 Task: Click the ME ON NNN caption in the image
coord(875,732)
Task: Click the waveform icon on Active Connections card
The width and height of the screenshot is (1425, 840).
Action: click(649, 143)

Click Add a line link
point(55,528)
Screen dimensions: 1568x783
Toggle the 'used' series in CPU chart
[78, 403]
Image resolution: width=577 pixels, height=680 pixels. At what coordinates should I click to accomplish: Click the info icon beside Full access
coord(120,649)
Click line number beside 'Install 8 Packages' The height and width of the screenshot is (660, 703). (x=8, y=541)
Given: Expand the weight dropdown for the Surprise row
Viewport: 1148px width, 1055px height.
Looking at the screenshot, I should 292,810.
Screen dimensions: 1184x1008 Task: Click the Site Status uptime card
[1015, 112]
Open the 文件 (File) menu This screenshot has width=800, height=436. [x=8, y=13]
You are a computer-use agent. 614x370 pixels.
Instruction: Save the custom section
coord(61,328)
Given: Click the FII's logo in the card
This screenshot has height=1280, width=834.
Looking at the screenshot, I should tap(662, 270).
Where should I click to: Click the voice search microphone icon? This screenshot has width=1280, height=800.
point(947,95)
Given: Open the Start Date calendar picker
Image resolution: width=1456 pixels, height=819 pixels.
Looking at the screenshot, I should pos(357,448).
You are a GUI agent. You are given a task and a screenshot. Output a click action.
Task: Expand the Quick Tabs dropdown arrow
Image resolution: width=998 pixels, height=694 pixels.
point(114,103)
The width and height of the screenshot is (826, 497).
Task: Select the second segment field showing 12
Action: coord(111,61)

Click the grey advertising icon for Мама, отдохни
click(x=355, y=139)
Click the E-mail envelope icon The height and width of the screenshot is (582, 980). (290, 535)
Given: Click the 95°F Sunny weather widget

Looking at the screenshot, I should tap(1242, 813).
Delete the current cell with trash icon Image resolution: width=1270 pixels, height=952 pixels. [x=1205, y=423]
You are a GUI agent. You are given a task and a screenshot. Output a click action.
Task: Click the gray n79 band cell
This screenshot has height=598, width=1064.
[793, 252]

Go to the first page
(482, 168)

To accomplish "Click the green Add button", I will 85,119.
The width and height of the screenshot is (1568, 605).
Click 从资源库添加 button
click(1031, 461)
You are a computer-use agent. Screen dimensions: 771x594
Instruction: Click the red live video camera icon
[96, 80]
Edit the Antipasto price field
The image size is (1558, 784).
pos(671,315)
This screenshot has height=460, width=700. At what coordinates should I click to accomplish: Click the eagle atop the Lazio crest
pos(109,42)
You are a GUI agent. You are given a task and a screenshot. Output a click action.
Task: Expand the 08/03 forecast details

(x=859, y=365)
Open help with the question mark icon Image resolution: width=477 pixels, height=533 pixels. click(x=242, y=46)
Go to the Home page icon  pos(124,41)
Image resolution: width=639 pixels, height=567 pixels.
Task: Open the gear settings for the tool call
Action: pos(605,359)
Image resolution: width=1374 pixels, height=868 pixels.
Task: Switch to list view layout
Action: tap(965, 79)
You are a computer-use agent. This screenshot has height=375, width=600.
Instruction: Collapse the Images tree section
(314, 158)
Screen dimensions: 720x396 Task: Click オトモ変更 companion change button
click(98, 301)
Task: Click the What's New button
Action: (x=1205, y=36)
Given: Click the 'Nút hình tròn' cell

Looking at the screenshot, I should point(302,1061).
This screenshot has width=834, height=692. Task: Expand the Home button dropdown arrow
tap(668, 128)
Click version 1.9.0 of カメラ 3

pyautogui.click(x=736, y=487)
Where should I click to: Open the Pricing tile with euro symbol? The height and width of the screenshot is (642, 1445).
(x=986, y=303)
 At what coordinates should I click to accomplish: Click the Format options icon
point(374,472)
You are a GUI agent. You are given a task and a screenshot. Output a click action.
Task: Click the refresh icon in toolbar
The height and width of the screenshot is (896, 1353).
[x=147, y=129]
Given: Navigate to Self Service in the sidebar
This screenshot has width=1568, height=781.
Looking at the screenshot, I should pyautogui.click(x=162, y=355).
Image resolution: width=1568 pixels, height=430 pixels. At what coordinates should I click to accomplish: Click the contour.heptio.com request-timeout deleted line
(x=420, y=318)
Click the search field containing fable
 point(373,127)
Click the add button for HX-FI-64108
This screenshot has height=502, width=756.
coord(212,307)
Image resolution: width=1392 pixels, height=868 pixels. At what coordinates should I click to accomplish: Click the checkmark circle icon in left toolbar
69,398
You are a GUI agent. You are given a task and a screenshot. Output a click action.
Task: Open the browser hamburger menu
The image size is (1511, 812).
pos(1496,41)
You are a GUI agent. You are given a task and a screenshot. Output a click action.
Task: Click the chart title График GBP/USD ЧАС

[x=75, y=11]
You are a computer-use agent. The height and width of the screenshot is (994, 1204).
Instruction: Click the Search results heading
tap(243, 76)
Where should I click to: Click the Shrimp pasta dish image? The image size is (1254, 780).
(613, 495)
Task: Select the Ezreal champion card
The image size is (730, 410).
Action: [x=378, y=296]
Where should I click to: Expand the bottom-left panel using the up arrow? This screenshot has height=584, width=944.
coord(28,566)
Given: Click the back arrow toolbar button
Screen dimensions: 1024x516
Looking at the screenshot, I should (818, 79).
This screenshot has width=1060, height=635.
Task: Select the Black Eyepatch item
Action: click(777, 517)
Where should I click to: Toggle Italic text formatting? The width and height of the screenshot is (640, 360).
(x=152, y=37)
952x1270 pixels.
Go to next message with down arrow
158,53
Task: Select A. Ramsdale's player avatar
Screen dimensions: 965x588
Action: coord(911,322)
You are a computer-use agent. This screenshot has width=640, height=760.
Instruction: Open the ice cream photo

----------------

The task
Could you lay out every line of the items above as a Markdown table with the columns Row and Text, numbering the rows and omitting blank lines?

Completed exercise
| Row | Text |
|---|---|
| 1 |  Task: Click the ME ON NNN caption in the image |
| 2 | coord(875,732) |
| 3 | Task: Click the waveform icon on Active Connections card |
| 4 | The width and height of the screenshot is (1425, 840). |
| 5 | Action: click(649, 143) |
| 6 | Click Add a line link |
| 7 | point(55,528) |
| 8 | Screen dimensions: 1568x783 |
| 9 | Toggle the 'used' series in CPU chart |
| 10 | [78, 403] |
| 11 | Image resolution: width=577 pixels, height=680 pixels. At what coordinates should I click to accomplish: Click the info icon beside Full access |
| 12 | coord(120,649) |
| 13 | Click line number beside 'Install 8 Packages' The height and width of the screenshot is (660, 703). (x=8, y=541) |
| 14 | Given: Expand the weight dropdown for the Surprise row |
| 15 | Viewport: 1148px width, 1055px height. |
| 16 | Looking at the screenshot, I should 292,810. |
| 17 | Screen dimensions: 1184x1008 Task: Click the Site Status uptime card |
| 18 | [1015, 112] |
| 19 | Open the 文件 (File) menu This screenshot has width=800, height=436. [x=8, y=13] |
| 20 | You are a computer-use agent. 614x370 pixels. |
| 21 | Instruction: Save the custom section |
| 22 | coord(61,328) |
| 23 | Given: Click the FII's logo in the card |
| 24 | This screenshot has height=1280, width=834. |
| 25 | Looking at the screenshot, I should tap(662, 270). |
| 26 | Where should I click to: Click the voice search microphone icon? This screenshot has width=1280, height=800. |
| 27 | point(947,95) |
| 28 | Given: Open the Start Date calendar picker |
| 29 | Image resolution: width=1456 pixels, height=819 pixels. |
| 30 | Looking at the screenshot, I should pos(357,448). |
| 31 | You are a GUI agent. You are given a task and a screenshot. Output a click action. |
| 32 | Task: Expand the Quick Tabs dropdown arrow |
| 33 | Image resolution: width=998 pixels, height=694 pixels. |
| 34 | point(114,103) |
| 35 | The width and height of the screenshot is (826, 497). |
| 36 | Task: Select the second segment field showing 12 |
| 37 | Action: coord(111,61) |
| 38 | Click the grey advertising icon for Мама, отдохни |
| 39 | click(x=355, y=139) |
| 40 | Click the E-mail envelope icon The height and width of the screenshot is (582, 980). (290, 535) |
| 41 | Given: Click the 95°F Sunny weather widget |
| 42 | Looking at the screenshot, I should tap(1242, 813). |
| 43 | Delete the current cell with trash icon Image resolution: width=1270 pixels, height=952 pixels. [x=1205, y=423] |
| 44 | You are a GUI agent. You are given a task and a screenshot. Output a click action. |
| 45 | Task: Click the gray n79 band cell |
| 46 | This screenshot has height=598, width=1064. |
| 47 | [793, 252] |
| 48 | Go to the first page |
| 49 | (482, 168) |
| 50 | To accomplish "Click the green Add button", I will 85,119. |
| 51 | The width and height of the screenshot is (1568, 605). |
| 52 | Click 从资源库添加 button |
| 53 | click(1031, 461) |
| 54 | You are a computer-use agent. Screen dimensions: 771x594 |
| 55 | Instruction: Click the red live video camera icon |
| 56 | [96, 80] |
| 57 | Edit the Antipasto price field |
| 58 | The image size is (1558, 784). |
| 59 | pos(671,315) |
| 60 | This screenshot has height=460, width=700. At what coordinates should I click to accomplish: Click the eagle atop the Lazio crest |
| 61 | pos(109,42) |
| 62 | You are a GUI agent. You are given a task and a screenshot. Output a click action. |
| 63 | Task: Expand the 08/03 forecast details |
| 64 | (x=859, y=365) |
| 65 | Open help with the question mark icon Image resolution: width=477 pixels, height=533 pixels. click(x=242, y=46) |
| 66 | Go to the Home page icon  pos(124,41) |
| 67 | Image resolution: width=639 pixels, height=567 pixels. |
| 68 | Task: Open the gear settings for the tool call |
| 69 | Action: pos(605,359) |
| 70 | Image resolution: width=1374 pixels, height=868 pixels. |
| 71 | Task: Switch to list view layout |
| 72 | Action: tap(965, 79) |
| 73 | You are a computer-use agent. This screenshot has height=375, width=600. |
| 74 | Instruction: Collapse the Images tree section |
| 75 | (314, 158) |
| 76 | Screen dimensions: 720x396 Task: Click オトモ変更 companion change button |
| 77 | click(98, 301) |
| 78 | Task: Click the What's New button |
| 79 | Action: (x=1205, y=36) |
| 80 | Given: Click the 'Nút hình tròn' cell |
| 81 | Looking at the screenshot, I should point(302,1061). |
| 82 | This screenshot has width=834, height=692. Task: Expand the Home button dropdown arrow |
| 83 | tap(668, 128) |
| 84 | Click version 1.9.0 of カメラ 3 |
| 85 | pyautogui.click(x=736, y=487) |
| 86 | Where should I click to: Open the Pricing tile with euro symbol? The height and width of the screenshot is (642, 1445). |
| 87 | (x=986, y=303) |
| 88 |  At what coordinates should I click to accomplish: Click the Format options icon |
| 89 | point(374,472) |
| 90 | You are a GUI agent. You are given a task and a screenshot. Output a click action. |
| 91 | Task: Click the refresh icon in toolbar |
| 92 | The height and width of the screenshot is (896, 1353). |
| 93 | [x=147, y=129] |
| 94 | Given: Navigate to Self Service in the sidebar |
| 95 | This screenshot has width=1568, height=781. |
| 96 | Looking at the screenshot, I should pyautogui.click(x=162, y=355). |
| 97 | Image resolution: width=1568 pixels, height=430 pixels. At what coordinates should I click to accomplish: Click the contour.heptio.com request-timeout deleted line |
| 98 | (x=420, y=318) |
| 99 | Click the search field containing fable |
| 100 |  point(373,127) |
| 101 | Click the add button for HX-FI-64108 |
| 102 | This screenshot has height=502, width=756. |
| 103 | coord(212,307) |
| 104 | Image resolution: width=1392 pixels, height=868 pixels. At what coordinates should I click to accomplish: Click the checkmark circle icon in left toolbar |
| 105 | 69,398 |
| 106 | You are a GUI agent. You are given a task and a screenshot. Output a click action. |
| 107 | Task: Open the browser hamburger menu |
| 108 | The image size is (1511, 812). |
| 109 | pos(1496,41) |
| 110 | You are a GUI agent. You are given a task and a screenshot. Output a click action. |
| 111 | Task: Click the chart title График GBP/USD ЧАС |
| 112 | [x=75, y=11] |
| 113 | You are a computer-use agent. The height and width of the screenshot is (994, 1204). |
| 114 | Instruction: Click the Search results heading |
| 115 | tap(243, 76) |
| 116 | Where should I click to: Click the Shrimp pasta dish image? The image size is (1254, 780). |
| 117 | (613, 495) |
| 118 | Task: Select the Ezreal champion card |
| 119 | The image size is (730, 410). |
| 120 | Action: [x=378, y=296] |
| 121 | Where should I click to: Expand the bottom-left panel using the up arrow? This screenshot has height=584, width=944. |
| 122 | coord(28,566) |
| 123 | Given: Click the back arrow toolbar button |
| 124 | Screen dimensions: 1024x516 |
| 125 | Looking at the screenshot, I should (818, 79). |
| 126 | This screenshot has width=1060, height=635. |
| 127 | Task: Select the Black Eyepatch item |
| 128 | Action: click(777, 517) |
| 129 | Where should I click to: Toggle Italic text formatting? The width and height of the screenshot is (640, 360). |
| 130 | (x=152, y=37) |
| 131 | 952x1270 pixels. |
| 132 | Go to next message with down arrow |
| 133 | 158,53 |
| 134 | Task: Select A. Ramsdale's player avatar |
| 135 | Screen dimensions: 965x588 |
| 136 | Action: coord(911,322) |
| 137 | You are a computer-use agent. This screenshot has width=640, height=760. |
| 138 | Instruction: Open the ice cream photo |